Governing Body of the Intergroup and Membership (2000’s)
The governing body of OIAA is the Intergroup Committee. The Intergroup Committee consists of one Intergroup Representative or Alternate Representative from each member group; the officers of OIAA; and the past officers of OIAA (for one year after their term of office). A group is a member group of OIAA by having a representative or alternate in the Intergroup who participates in the bi-annual elections and the business of the Intergroup. However, any online A.A. group which chooses not to participate as a member group cannot be denied the services of the Intergroup (such as listing in the Meeting Directories), so long as they qualify as an A.A. group under the traditions of A.A. and the guidelines of the Intergroup. The primary qualification for an A.A. group is that, as a group, they have no other affiliation (Traditions 5, 6, & 10).

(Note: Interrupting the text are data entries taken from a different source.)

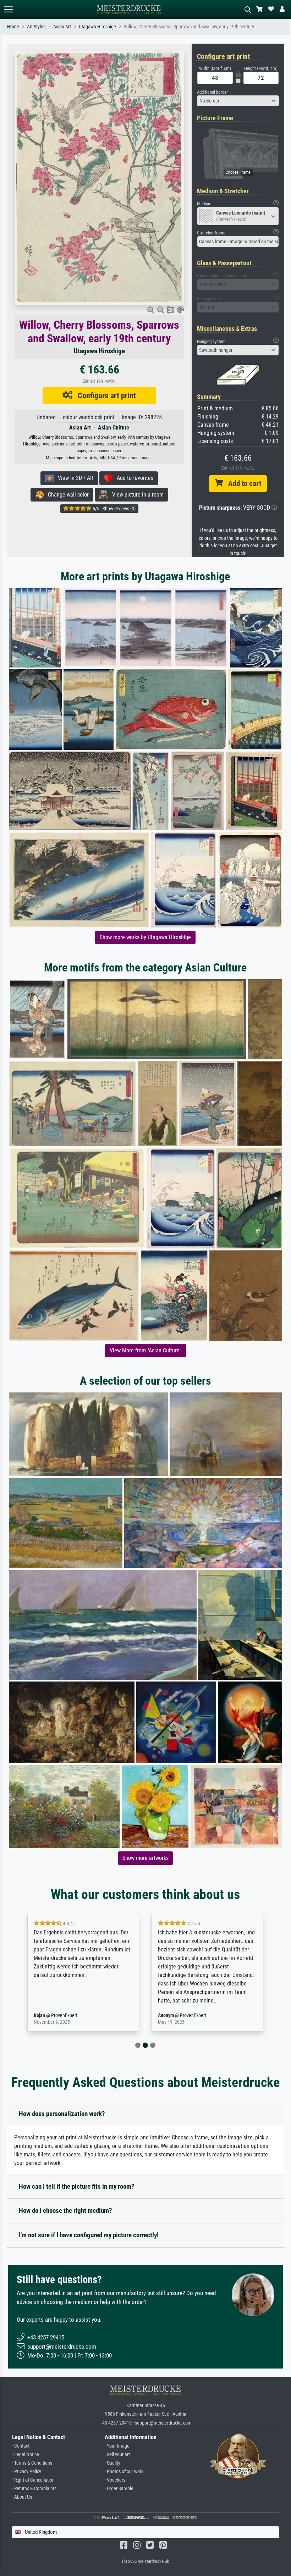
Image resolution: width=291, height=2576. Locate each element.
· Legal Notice (25, 2455)
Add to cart (242, 483)
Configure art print (104, 395)
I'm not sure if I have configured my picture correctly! (89, 2235)
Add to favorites (132, 478)
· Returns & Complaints (34, 2489)
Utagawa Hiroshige (97, 27)
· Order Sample (119, 2489)
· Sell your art (117, 2455)
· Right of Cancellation (33, 2480)
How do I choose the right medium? (65, 2210)
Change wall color (66, 494)
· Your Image (117, 2446)
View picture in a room (136, 494)
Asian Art (62, 27)
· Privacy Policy (26, 2472)
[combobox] (238, 100)
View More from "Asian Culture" (145, 1350)
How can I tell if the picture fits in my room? (76, 2186)
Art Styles (36, 27)
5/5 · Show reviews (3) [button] (114, 508)
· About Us (22, 2497)
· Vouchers (115, 2480)
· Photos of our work (124, 2472)
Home (13, 27)
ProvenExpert (69, 2015)
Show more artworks (145, 1858)
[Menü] (8, 9)
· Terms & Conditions (32, 2463)
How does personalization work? (62, 2114)
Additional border (212, 92)
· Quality (112, 2463)
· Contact (20, 2446)
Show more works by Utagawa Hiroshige (145, 937)
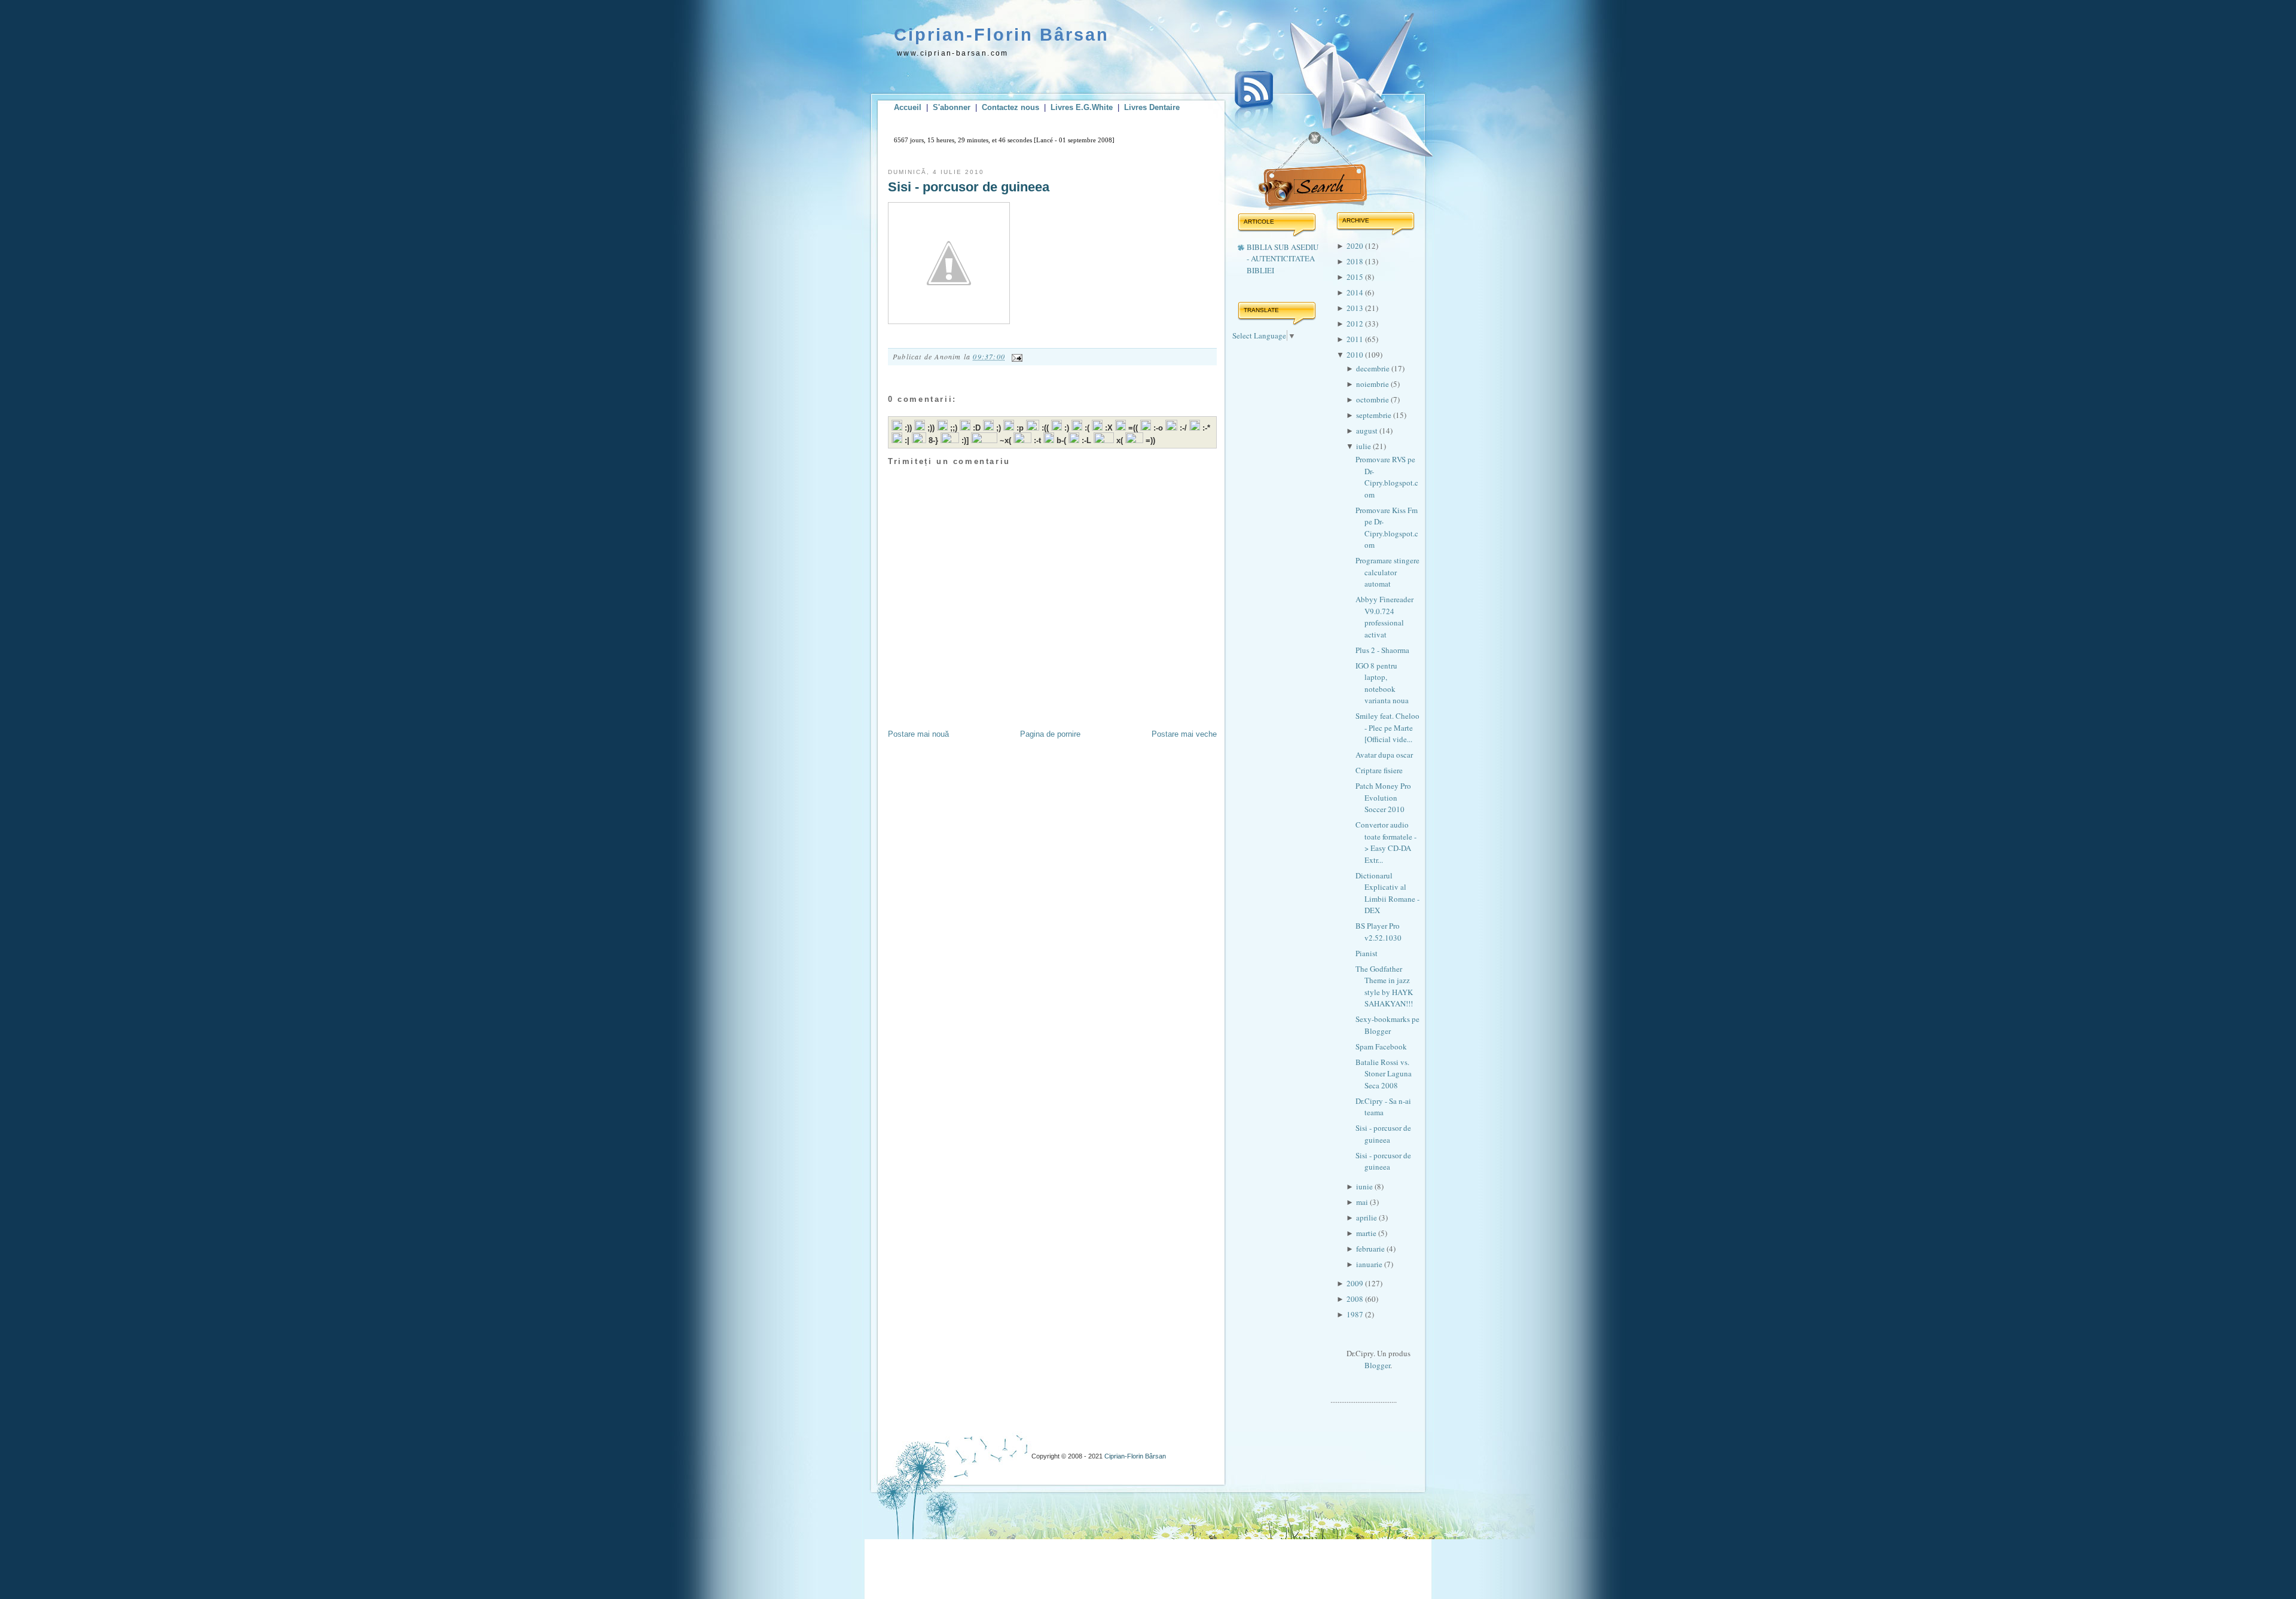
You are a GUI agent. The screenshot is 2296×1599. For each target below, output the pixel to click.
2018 (1356, 261)
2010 (1356, 354)
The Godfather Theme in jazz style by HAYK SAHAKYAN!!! (1384, 986)
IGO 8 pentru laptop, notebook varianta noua (1382, 683)
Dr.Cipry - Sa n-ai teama (1383, 1107)
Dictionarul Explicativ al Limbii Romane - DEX (1387, 893)
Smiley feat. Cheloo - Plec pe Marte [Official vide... (1387, 727)
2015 (1356, 276)
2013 (1356, 308)
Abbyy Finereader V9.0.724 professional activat (1384, 617)
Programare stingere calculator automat (1387, 572)
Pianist (1366, 953)
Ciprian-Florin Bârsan (1001, 34)
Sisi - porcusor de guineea (968, 186)
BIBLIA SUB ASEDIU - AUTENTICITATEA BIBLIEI (1282, 259)
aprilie (1367, 1217)
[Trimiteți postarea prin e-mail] (1015, 356)
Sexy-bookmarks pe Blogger (1387, 1025)
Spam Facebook (1381, 1046)
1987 (1356, 1314)
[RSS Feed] (1254, 100)
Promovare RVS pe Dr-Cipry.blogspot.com (1386, 477)
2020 (1356, 245)
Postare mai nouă (918, 734)
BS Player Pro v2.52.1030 (1378, 931)
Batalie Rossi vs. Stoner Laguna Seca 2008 (1383, 1074)
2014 (1356, 292)
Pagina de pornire (1050, 734)
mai (1363, 1202)
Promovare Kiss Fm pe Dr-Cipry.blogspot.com (1386, 528)
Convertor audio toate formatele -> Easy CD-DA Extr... (1385, 842)
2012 (1356, 323)
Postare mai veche (1184, 734)
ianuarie (1370, 1264)
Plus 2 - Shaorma (1382, 650)
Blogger (1377, 1365)
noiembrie (1373, 384)
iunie (1365, 1186)
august (1367, 430)
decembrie (1373, 368)
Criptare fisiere (1379, 770)
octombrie (1373, 399)
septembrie (1374, 415)
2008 (1356, 1298)
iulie (1364, 446)
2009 (1356, 1283)
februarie (1371, 1248)
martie (1367, 1233)
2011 (1356, 339)
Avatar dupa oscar (1384, 754)
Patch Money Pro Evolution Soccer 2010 (1383, 797)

Each group has one vote (through their representative or their alternate) and no individual can have more than one vote ― so it is recommended that each representative only serve one member group. Upon election to an OIAA office, the officer-elect steps down from representing the member group which formerly elected them. In this way, each group is assured of representation specific to it’s concerns and each officer can then address the concerns of OIAA as a whole.
The OIAA officers currently consist of an Intergroup Chair, Alternate Chair, Secretary, Treasurer, Historian/Archivist, Listkeeper, and the Chairpersons of our standing committees: the Policy and Admissions, the World Wide Web, the Finance, Public Information, Convention, and Unity.